Stored dataset items
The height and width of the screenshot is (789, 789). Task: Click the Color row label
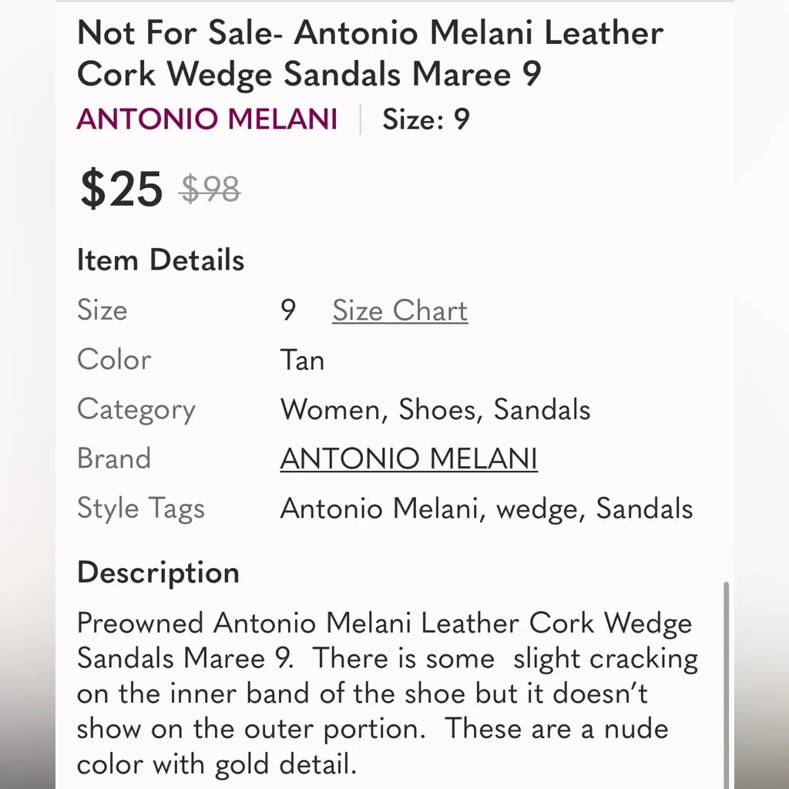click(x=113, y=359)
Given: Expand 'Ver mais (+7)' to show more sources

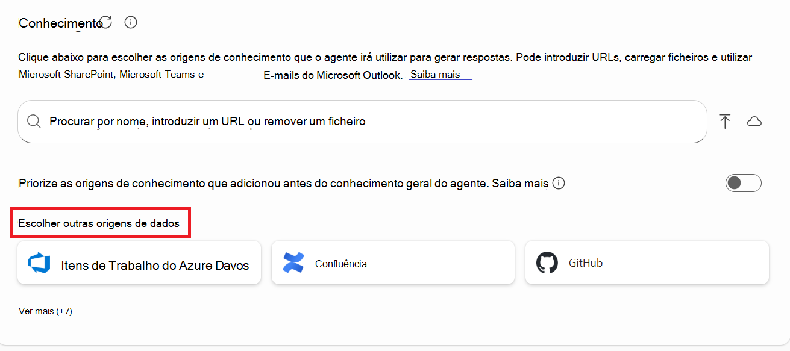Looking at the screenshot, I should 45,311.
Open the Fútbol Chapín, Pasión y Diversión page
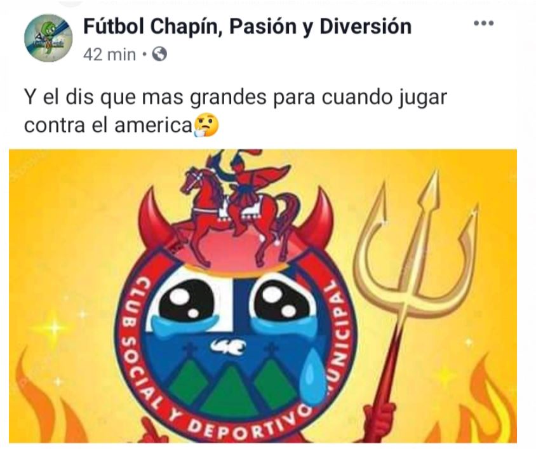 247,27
...
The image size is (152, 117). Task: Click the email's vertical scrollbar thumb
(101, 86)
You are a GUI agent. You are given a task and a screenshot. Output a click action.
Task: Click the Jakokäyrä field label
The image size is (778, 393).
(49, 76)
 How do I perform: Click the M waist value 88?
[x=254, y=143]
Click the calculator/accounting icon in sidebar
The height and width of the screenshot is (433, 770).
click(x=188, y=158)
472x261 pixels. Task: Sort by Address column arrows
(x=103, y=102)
...
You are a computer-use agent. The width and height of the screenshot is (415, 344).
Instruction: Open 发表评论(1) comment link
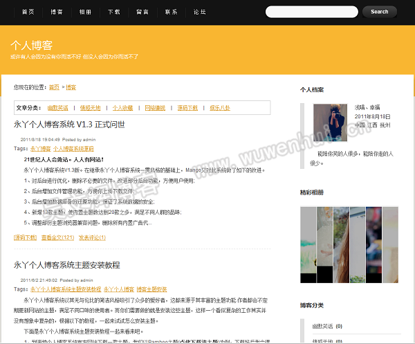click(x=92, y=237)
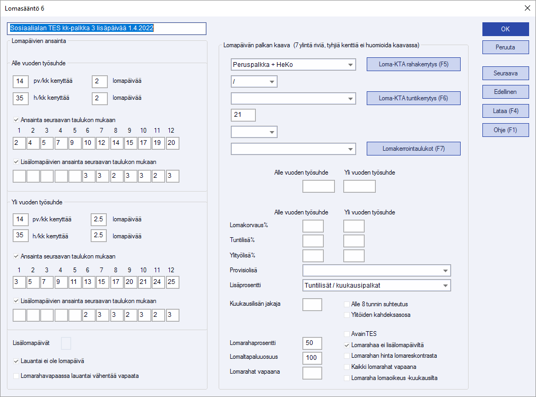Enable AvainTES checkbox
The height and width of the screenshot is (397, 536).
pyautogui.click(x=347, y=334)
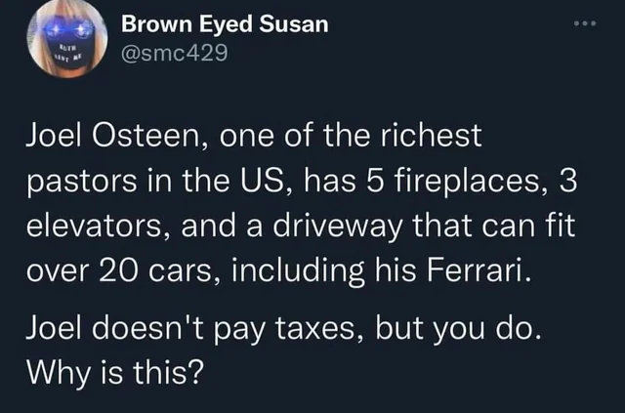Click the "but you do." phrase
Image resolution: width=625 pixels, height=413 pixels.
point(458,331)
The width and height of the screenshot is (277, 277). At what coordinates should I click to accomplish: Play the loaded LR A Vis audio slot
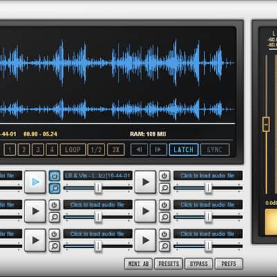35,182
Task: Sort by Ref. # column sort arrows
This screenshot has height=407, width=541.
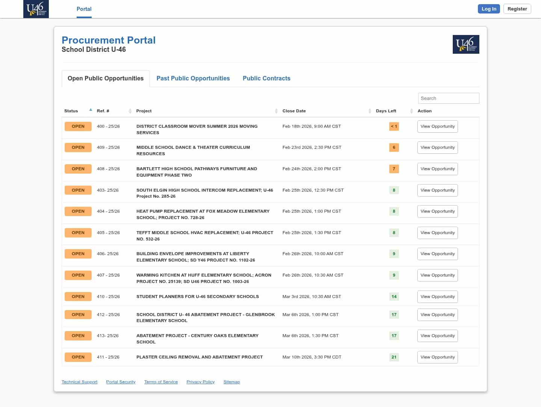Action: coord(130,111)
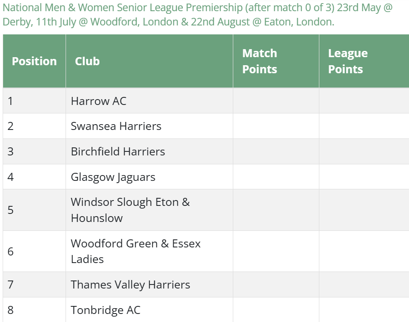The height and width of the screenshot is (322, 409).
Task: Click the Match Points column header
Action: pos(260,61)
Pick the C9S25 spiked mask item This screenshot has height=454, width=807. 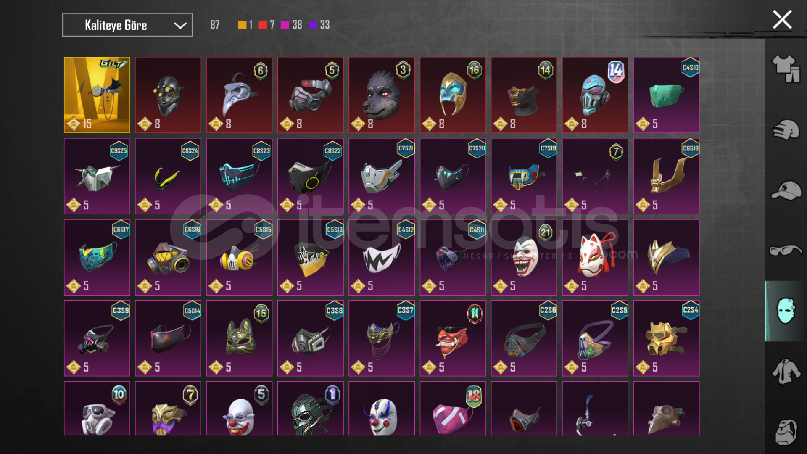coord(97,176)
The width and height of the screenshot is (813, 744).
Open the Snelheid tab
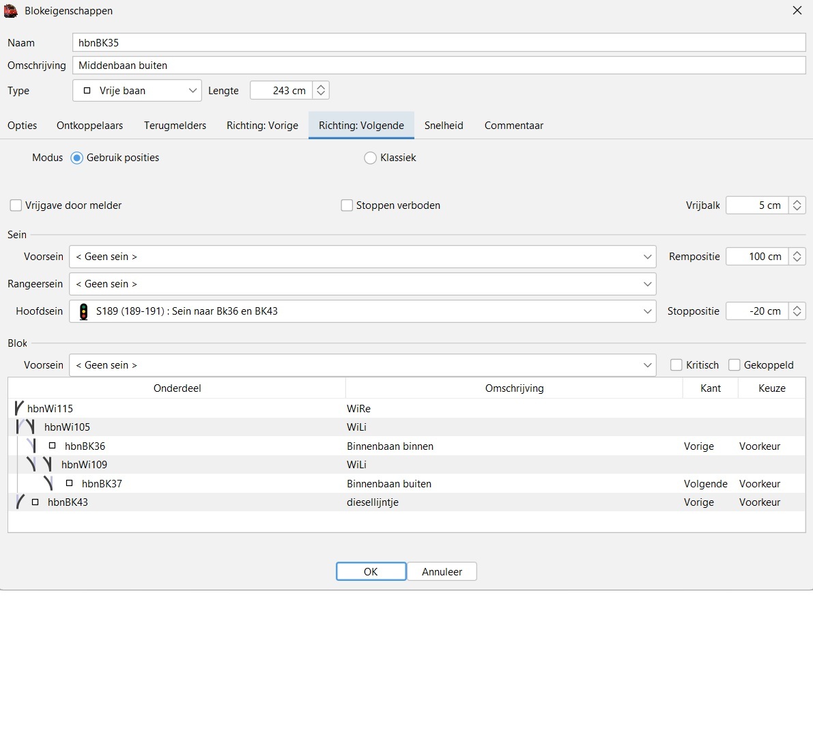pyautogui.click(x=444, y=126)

Exercise details: For each line above that carries the word "agent", copy it out.

Reply:
You are a GUI agent. You are given a task and a screenshot. Output a click action.
You are a computer-use agent. The width and height of the screenshot is (415, 344).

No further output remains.